== Exercise directions ==
Where the string "agent" occurs in a line of the data below, that line should be copied.

== Listed entries ==
'''

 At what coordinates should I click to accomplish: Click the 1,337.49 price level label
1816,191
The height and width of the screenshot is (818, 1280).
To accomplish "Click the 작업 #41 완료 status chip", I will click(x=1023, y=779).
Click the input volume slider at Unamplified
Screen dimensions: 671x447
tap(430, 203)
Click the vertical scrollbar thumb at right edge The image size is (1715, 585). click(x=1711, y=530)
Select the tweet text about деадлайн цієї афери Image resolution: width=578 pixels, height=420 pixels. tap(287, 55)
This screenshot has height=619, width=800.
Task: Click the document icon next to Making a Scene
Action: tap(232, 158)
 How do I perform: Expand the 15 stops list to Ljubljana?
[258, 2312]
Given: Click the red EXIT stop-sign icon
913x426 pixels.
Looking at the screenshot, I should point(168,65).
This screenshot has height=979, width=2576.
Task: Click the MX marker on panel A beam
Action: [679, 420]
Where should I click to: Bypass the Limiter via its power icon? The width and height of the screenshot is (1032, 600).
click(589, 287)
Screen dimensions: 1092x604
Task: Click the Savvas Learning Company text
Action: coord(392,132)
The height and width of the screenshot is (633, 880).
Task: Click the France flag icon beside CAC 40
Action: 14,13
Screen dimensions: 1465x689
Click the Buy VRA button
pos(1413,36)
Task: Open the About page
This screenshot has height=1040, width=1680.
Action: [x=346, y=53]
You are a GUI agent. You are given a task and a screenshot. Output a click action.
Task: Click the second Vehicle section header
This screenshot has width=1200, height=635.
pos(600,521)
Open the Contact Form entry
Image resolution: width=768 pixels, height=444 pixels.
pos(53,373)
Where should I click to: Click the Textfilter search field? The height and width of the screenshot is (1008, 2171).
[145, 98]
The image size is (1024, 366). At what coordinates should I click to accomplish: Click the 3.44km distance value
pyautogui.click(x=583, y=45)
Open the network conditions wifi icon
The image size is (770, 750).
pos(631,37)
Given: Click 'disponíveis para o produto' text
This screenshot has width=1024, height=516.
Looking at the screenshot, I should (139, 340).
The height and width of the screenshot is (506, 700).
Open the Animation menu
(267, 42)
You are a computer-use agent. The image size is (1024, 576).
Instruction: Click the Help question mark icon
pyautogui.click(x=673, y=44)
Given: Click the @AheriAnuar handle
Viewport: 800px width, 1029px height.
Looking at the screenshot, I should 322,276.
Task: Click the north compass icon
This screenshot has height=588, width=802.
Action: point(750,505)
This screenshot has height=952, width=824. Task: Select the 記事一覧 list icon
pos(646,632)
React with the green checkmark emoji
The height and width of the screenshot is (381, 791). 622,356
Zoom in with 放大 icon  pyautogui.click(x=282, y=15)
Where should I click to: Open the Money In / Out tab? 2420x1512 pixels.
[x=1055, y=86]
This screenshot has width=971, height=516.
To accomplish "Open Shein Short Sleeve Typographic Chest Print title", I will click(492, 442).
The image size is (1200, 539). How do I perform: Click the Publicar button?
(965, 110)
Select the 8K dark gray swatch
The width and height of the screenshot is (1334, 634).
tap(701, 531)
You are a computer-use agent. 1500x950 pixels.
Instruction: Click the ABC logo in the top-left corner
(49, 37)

'''

== Completed exercise ==
You are a GUI agent. You are given a task and a screenshot. Output a click action.
You are a computer-use agent. The image size is (1024, 576).
You are a computer-use agent. 1500x950 pixels.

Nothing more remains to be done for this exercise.